Attitudes are changing, too. Suruc itself is largely Kurdish, as are the Syrian incomers. Initially, they were welcomed with open arms. After nearly a year, relations were starting to sour. Since the bombing, both Turkish officials and local residents have turned increasingly against them, the refugees say.

Nadia*, a brash 21-year-old from Kobani, said residents had become more hostile. “Even the Kurdish Turks now don’t say, ‘you are Kurdish’ and, ‘you are Arab.’ They say: “you are Syrian.”

Dana, her more soft-spoken friend, said the Turkish authorities were also beginning to clamp down. “I heard from the security inside the camp they are searching for an excuse [to expel people]. Even if a small child makes a problem for them, they take him and put him outside the camp.”

Turkish officials argue that the measures are necessary to protect the Syrians.

“In the wake of this terrorist attack [in Suruc], the authorities have introduced additional security measures to prevent any harm to the refugee community,” a government spokesman told IRIN.

But Orhan Mohammed, head of the Assistance Coordination Unit, a humanitarian organisation aligned with the official Syrian opposition, said this hardening of attitudes was common across Turkey.

“The Turks here thought: ‘The Syrians are our guests. They will stay for one year or two years, maximum three.’ Now they found they are here [to stay]. They (the refugees) are changing the demographic life, the cultural life. The acceptance of the Syrians is less than before.”

That's not fine

It is not only the refugees who have noticed the atmosphere changing.

Last month, Turkish officials walked into the offices of a major international NGO based in the southern city of Antakya and handed out a fine of more than $200,000.

It was the latest in a spree of fines given out to NGOs, initially mostly in the Hatay governorate, but now in Gaziantep as well. While most of the NGOs fined have been larger international ones, local Syrian groups have also been affected. Conservative estimates suggest the fines add up to more than $1 million.

The NGOs admit they cannot technically dispute the fines, which are for not registering employees with the Turkish government. But the registration process is so difficult, cumbersome and expensive that they say it is almost impossible to abide by the regulations. Every cent they pay in fines is one that can’t go to a Syrian in need, they argue.

All the NGOs IRIN spoke to were anxious not to draw attention to themselves. Most were unwilling to go on the record for fear of upsetting Turkish officials.

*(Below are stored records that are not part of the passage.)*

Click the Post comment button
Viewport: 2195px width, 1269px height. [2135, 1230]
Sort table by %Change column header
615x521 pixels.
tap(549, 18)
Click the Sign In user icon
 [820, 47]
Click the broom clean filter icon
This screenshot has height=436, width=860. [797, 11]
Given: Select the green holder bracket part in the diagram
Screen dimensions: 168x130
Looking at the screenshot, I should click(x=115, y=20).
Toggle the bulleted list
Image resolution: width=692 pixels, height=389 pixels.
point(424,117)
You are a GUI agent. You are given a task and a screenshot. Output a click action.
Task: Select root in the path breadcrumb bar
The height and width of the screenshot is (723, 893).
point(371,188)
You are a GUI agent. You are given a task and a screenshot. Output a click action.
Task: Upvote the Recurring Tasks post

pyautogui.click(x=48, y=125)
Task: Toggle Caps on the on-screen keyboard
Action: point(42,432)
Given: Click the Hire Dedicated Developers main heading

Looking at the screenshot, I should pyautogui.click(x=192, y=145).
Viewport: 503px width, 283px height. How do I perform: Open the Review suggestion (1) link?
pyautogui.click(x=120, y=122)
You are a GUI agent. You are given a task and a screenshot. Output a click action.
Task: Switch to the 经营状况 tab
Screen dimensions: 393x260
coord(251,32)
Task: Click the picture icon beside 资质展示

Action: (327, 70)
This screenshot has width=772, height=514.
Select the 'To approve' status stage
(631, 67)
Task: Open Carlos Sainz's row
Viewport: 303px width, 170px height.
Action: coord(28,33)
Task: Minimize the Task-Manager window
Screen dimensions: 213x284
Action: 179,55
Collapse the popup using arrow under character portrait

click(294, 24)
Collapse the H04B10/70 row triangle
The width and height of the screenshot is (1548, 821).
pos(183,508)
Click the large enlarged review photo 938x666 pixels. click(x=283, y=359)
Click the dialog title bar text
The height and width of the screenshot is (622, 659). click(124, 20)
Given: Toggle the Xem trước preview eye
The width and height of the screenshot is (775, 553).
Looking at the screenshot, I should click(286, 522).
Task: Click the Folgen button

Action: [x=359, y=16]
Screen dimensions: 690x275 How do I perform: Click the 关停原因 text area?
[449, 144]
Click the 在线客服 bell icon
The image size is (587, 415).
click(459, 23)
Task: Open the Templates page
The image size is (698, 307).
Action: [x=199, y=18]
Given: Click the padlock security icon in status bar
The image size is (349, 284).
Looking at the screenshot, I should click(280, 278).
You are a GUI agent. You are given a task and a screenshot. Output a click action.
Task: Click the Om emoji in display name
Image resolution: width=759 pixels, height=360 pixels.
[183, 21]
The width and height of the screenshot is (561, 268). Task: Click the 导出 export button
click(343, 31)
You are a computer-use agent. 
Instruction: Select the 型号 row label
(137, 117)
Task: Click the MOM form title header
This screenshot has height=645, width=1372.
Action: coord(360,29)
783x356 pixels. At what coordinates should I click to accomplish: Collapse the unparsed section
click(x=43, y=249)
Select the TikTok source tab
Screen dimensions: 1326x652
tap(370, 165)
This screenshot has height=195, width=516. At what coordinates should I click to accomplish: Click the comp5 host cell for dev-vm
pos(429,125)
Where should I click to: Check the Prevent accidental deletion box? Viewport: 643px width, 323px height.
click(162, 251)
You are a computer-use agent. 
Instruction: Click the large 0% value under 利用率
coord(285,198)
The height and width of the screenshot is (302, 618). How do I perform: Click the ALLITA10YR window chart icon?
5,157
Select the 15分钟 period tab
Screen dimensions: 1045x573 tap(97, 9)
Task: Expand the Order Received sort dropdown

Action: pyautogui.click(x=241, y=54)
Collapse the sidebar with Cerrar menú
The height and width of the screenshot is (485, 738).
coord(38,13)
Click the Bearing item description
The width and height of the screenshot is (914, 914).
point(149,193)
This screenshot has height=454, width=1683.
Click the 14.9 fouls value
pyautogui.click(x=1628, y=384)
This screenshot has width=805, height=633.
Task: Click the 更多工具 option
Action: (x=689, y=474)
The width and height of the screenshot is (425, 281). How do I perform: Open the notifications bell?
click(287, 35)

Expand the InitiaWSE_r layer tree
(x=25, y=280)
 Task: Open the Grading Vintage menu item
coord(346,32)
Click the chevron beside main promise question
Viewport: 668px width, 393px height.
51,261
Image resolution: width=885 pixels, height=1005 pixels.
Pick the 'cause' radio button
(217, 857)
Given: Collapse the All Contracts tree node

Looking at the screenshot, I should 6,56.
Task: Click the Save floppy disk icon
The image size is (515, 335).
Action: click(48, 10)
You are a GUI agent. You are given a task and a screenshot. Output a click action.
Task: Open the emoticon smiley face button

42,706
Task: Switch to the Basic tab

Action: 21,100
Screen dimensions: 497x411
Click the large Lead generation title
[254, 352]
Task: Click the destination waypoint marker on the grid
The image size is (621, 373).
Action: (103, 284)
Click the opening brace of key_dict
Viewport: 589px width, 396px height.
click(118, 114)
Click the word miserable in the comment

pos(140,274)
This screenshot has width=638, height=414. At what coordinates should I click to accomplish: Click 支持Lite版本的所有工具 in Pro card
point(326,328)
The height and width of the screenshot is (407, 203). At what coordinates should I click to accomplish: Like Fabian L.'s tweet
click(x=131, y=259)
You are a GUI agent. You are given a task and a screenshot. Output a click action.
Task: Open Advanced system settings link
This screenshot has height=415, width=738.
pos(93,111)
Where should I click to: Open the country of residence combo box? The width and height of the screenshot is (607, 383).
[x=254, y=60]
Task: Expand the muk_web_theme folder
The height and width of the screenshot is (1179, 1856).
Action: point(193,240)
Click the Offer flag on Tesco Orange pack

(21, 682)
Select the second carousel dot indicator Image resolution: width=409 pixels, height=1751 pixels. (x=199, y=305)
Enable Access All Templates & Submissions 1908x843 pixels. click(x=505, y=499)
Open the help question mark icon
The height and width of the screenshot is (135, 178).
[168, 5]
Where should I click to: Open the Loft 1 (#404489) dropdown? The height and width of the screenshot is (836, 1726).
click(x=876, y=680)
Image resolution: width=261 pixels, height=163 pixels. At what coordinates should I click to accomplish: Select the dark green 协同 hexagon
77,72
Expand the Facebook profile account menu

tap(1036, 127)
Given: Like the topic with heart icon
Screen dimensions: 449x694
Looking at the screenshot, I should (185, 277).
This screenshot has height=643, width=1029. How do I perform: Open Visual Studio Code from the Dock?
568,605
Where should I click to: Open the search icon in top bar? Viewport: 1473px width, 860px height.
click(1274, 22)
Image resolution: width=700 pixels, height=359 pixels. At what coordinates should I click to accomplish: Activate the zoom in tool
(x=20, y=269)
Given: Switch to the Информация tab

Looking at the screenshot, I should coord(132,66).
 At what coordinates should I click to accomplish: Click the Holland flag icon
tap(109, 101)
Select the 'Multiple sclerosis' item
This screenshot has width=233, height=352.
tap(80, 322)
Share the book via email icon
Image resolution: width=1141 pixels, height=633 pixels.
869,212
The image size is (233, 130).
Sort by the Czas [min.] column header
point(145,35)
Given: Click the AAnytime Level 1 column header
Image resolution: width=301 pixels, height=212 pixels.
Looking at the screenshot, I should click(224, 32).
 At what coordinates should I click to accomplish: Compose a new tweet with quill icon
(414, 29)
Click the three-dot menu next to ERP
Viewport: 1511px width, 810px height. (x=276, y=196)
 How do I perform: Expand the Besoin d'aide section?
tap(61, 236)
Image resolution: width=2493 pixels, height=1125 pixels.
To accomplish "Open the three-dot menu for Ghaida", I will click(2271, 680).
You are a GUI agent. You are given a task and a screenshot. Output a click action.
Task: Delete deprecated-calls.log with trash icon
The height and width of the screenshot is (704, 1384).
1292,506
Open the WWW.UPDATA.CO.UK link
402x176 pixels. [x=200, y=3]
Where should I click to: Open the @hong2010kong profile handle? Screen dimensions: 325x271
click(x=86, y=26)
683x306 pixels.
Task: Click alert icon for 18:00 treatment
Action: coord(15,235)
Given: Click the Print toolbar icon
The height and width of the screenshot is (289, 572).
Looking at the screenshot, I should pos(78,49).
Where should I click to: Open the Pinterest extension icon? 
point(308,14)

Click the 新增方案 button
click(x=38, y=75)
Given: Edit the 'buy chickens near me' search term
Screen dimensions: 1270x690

“Turkey is a country and they have their laws and regulations and we are violating them,” said the head of one Syrian NGO that has not yet been fined. “Maybe for a while they were easy on us but not any more.”

“But we can’t afford to pay the fines. We won’t be able to support the Syrians,” he added. “So we need to find a deal.”

The UN’s emergency aid coordination body OCHA has been trying to encourage the government to let up on the fines, which have soured Turkey’s relations with the donor community. Western diplomats talk privately of cutting off funding in protest if the fines are not lifted.

ACU’s Mohammed, one of the few people who would speak on the record, told IRIN he understood the government’s concerns but was wary that the fines would hurt the overall response.

“We have to understand their situation on the borders right now. They have 711 kilometers [of border] with Syria. It is an open area and there are different groups. They are fighting with terrorists. They are facing different groups and this is really reflecting badly upon us [Syrian NGOs]. How we can separate these two issues? I don’t know.”

For the Turkish government, much has changed since the outset of Syria’s civil war in 2011. The emergence of IS and the nature of the conflict has seen an unparalleled exodus. “In light of these developments, we must adapt,” the government spokesman told IRIN.

“We appreciate the contributions of international NGOs, but doing a great job doesn't mean immunity from legal obligations. They must register with the Turkish authorities and avoid unfair labor practices like everybody else.”